[Dataset entries]
BEGIN

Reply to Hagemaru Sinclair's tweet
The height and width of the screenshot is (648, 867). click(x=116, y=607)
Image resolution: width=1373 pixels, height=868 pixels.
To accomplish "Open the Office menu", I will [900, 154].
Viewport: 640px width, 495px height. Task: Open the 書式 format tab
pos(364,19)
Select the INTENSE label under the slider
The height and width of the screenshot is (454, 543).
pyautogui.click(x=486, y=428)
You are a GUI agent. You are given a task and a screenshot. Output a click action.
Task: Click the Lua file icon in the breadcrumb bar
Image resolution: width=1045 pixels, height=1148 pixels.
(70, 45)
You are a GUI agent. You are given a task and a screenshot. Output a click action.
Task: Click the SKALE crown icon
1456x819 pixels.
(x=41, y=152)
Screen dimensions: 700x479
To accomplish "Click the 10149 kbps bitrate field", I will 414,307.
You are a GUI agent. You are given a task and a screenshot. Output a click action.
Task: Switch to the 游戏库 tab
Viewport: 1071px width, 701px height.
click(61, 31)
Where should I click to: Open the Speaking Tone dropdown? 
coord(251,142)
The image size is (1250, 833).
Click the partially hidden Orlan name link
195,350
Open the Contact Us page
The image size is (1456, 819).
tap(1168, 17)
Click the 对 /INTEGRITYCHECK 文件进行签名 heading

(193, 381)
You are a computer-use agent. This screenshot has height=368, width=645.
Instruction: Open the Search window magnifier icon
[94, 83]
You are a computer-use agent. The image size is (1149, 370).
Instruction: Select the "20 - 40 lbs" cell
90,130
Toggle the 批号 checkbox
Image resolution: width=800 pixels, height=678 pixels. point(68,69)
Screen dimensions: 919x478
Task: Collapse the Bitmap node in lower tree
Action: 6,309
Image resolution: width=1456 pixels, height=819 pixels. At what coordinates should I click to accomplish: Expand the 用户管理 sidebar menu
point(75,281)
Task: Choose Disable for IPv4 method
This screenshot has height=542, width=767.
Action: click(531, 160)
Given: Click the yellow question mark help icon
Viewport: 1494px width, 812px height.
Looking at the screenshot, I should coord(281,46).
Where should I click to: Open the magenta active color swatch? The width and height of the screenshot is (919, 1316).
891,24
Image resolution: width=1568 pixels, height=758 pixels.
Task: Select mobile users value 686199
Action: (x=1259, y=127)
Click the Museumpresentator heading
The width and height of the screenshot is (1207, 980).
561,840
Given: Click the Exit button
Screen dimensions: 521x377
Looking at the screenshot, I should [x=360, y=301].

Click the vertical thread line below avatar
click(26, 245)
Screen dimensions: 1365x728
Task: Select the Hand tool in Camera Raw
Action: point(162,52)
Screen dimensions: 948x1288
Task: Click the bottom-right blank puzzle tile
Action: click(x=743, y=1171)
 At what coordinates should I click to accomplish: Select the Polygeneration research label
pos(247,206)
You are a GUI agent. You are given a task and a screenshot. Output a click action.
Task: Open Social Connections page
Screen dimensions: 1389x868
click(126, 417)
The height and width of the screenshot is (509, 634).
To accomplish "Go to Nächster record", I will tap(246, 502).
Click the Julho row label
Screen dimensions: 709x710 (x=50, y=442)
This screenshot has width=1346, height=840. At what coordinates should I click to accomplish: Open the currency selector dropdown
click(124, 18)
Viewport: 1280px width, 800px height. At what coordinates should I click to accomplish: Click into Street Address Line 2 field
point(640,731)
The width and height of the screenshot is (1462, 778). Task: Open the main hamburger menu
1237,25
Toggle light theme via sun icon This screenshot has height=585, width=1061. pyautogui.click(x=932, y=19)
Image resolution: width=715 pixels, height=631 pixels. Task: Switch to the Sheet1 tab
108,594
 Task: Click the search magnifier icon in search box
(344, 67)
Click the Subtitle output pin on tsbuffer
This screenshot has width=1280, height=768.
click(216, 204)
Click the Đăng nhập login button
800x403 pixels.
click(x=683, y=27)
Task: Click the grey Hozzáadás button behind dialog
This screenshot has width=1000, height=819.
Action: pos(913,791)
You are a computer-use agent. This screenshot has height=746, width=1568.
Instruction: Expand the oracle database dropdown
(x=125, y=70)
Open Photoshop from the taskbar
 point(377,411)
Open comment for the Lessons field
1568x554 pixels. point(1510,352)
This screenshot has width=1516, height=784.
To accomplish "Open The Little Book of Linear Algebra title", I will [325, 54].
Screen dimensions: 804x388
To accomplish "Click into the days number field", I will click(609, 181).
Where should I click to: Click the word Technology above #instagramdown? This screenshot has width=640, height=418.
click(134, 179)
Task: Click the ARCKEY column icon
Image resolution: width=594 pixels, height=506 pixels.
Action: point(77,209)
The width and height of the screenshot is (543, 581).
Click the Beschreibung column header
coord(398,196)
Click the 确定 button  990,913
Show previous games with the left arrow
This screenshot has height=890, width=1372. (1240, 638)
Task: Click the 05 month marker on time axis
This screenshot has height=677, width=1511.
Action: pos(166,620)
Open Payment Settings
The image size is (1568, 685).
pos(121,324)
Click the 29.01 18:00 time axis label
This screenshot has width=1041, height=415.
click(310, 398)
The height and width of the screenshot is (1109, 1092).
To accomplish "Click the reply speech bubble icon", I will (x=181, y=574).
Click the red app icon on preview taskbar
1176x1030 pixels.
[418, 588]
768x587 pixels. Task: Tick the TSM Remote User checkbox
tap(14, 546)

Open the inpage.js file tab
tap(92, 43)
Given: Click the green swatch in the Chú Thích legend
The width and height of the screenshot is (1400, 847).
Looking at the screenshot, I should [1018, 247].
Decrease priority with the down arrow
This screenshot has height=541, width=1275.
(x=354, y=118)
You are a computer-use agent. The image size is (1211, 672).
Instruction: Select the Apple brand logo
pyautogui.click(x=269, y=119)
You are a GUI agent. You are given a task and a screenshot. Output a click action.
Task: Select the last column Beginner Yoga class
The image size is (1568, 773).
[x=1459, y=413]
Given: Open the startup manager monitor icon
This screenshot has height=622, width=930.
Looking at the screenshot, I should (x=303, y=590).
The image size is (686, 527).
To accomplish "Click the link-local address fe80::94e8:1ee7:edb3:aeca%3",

END

→ Task statement: Give back every line from the beginning of the records through the line holding "has height=368, width=645.", exactly as it reads, and leave out the rest.

→ Output of the task:
Reply to Hagemaru Sinclair's tweet
The height and width of the screenshot is (648, 867). click(x=116, y=607)
Image resolution: width=1373 pixels, height=868 pixels.
To accomplish "Open the Office menu", I will [900, 154].
Viewport: 640px width, 495px height. Task: Open the 書式 format tab
pos(364,19)
Select the INTENSE label under the slider
The height and width of the screenshot is (454, 543).
pyautogui.click(x=486, y=428)
You are a GUI agent. You are given a task and a screenshot. Output a click action.
Task: Click the Lua file icon in the breadcrumb bar
Image resolution: width=1045 pixels, height=1148 pixels.
(70, 45)
You are a GUI agent. You are given a task and a screenshot. Output a click action.
Task: Click the SKALE crown icon
1456x819 pixels.
(x=41, y=152)
Screen dimensions: 700x479
To accomplish "Click the 10149 kbps bitrate field", I will 414,307.
You are a GUI agent. You are given a task and a screenshot. Output a click action.
Task: Switch to the 游戏库 tab
Viewport: 1071px width, 701px height.
click(61, 31)
Where should I click to: Open the Speaking Tone dropdown? 
coord(251,142)
The image size is (1250, 833).
Click the partially hidden Orlan name link
195,350
Open the Contact Us page
The image size is (1456, 819).
tap(1168, 17)
Click the 对 /INTEGRITYCHECK 文件进行签名 heading

(193, 381)
You are a computer-use agent. This screenshot has height=368, width=645.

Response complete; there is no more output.